Блондинка выругалась так, что Саша в жизни бы не повторила подобного ругательства — некоторые слова она услышала впервые в столь изощренной комбинации — и спустила босые ноги с кровати.
— Спасибо. Дальше я сама.
Резать себе веревками запястья, пытаясь выдрать руки из хитроумных петелек, заканчивающихся фантастическим узлом так больно, что воспоминания об этой боли приходят во снах и заставляют вздрагивать, открывать в темноте глаза. Освободив себя, Саша под вопли блондинки развязала остальных узников, затем бросилась к решеткам, увидела в коридоре санитарку. Та сидела на стуле, опустив голову. Саша крикнула: «Я не хочу в дурдом! Пожалуйста! Не надо!» Санитарка подняла глаза, подошла к решетке, показала Саше свое красное зареванное лицо.

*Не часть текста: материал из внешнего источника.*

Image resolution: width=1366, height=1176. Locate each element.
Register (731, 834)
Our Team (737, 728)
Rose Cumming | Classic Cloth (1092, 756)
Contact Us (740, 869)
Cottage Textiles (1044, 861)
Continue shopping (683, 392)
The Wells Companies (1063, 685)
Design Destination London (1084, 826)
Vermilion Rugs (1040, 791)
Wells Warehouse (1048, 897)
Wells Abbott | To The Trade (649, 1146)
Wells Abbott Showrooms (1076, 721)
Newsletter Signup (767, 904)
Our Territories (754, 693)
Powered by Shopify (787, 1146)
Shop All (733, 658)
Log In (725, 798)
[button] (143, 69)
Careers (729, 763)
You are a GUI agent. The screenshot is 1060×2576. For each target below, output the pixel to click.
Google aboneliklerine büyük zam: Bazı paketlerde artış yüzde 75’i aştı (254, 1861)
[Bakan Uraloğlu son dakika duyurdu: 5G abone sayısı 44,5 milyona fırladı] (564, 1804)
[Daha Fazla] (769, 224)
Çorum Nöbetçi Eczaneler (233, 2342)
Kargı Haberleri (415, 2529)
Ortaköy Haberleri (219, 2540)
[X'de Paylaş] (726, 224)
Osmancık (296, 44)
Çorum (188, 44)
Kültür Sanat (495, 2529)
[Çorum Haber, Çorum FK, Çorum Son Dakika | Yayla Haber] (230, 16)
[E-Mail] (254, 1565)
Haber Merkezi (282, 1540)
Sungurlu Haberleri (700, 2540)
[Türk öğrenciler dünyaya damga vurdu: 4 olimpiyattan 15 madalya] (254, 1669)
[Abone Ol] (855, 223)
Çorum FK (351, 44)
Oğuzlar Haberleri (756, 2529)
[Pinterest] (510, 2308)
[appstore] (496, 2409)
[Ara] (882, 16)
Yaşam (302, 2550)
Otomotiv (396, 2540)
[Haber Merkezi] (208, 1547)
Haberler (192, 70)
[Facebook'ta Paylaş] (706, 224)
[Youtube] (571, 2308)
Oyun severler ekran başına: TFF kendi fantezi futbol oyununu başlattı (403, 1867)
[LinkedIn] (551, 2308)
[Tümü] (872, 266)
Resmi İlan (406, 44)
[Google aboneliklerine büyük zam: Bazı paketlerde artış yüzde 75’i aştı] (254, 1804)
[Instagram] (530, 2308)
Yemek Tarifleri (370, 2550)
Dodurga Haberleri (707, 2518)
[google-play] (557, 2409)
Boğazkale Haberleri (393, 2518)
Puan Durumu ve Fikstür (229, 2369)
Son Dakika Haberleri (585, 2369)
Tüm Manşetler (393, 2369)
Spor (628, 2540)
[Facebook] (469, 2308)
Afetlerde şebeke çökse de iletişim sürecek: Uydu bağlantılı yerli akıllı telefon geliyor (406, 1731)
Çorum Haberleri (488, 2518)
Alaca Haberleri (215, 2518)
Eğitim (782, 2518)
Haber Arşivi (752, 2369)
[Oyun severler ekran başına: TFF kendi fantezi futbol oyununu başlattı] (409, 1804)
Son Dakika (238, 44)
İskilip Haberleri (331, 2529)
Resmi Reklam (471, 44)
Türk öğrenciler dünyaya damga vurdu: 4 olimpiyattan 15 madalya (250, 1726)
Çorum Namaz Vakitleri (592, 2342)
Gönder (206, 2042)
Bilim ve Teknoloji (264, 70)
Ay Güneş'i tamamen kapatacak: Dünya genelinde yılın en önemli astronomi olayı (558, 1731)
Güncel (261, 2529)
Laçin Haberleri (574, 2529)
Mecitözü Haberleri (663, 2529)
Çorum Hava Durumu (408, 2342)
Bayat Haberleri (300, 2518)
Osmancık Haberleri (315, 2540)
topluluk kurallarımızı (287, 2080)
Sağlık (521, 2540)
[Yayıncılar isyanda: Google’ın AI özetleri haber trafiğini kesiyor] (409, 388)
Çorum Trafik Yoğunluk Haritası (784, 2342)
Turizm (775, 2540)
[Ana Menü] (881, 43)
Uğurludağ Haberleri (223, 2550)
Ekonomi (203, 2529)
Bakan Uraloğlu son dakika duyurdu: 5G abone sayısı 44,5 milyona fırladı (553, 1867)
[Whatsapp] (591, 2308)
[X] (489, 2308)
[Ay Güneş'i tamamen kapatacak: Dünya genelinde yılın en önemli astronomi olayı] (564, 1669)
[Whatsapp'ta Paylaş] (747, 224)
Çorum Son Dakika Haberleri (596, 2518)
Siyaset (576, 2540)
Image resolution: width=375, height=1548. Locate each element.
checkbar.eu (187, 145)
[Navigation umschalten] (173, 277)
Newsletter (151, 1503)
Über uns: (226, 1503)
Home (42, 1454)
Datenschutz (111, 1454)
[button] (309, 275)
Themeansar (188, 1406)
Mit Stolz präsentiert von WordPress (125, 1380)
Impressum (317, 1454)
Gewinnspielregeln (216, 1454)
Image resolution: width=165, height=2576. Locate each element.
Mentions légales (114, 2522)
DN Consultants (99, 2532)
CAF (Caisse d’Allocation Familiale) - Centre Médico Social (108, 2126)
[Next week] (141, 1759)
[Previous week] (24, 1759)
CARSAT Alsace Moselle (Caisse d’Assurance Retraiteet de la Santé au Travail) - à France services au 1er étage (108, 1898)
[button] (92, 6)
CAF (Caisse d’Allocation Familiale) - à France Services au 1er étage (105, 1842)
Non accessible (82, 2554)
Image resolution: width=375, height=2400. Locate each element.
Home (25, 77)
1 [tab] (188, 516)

— Пожалуйста. Я не хочу в дурдом. Мне просто стало обидно за бабушку.
— Ничего тебе не будет, ложись в кровать, — санитарка махнула рукой и зашуровала восвояси.
На следующий день и через день, приходя в палату, эта женщина даже не смотрела в Сашину сторону, но заботливо помогала пожилой пациентке то постель поправить и сменить, то подушки взбить. Она улыбалась понимающе и по-доброму, и в этом не было никакого притворства.
Уснув, наконец, в Нининой кровати, Саша увидела очень странный сон. Перед кабинетом Адхена стоит она — вроде бы Саша Круглова — и ждет врача. Он является довольно быстро, и вместе они открывают дверь в кабинет. «Что это?» — спрашивает он. Ему страшно, потому что на черном кожаном диване лежит Саша, еще одна, точно такая же, как первая. Вторая Саша испуганно смотрит на двойника, а девушка-двойник вдруг начинает смеяться, вернее насмехаться. «Что вам надо?» — спрашивает настоящая Саша, а та, другая, вертясь, словно перед зеркалом, почти извиваясь, говорит: «Я буду теперь вместо тебя всюду ходить и делать такие ужасные вещи, что тебя в тюрьму посадят, и ты там умрешь». И смеется. А Саша в ужасе пытается позвонить кому-то по телефону, и затем, пока Адхен общается с двойником, потихоньку достает из-под дивана спрятанный там (кем?) топор, подходит к девушке сзади и, не задумываясь, как в рыцарских романах, отрубает ей голову, смотрит на Адхена, шепчет: «Ее больше нет. Она ничего не сделает».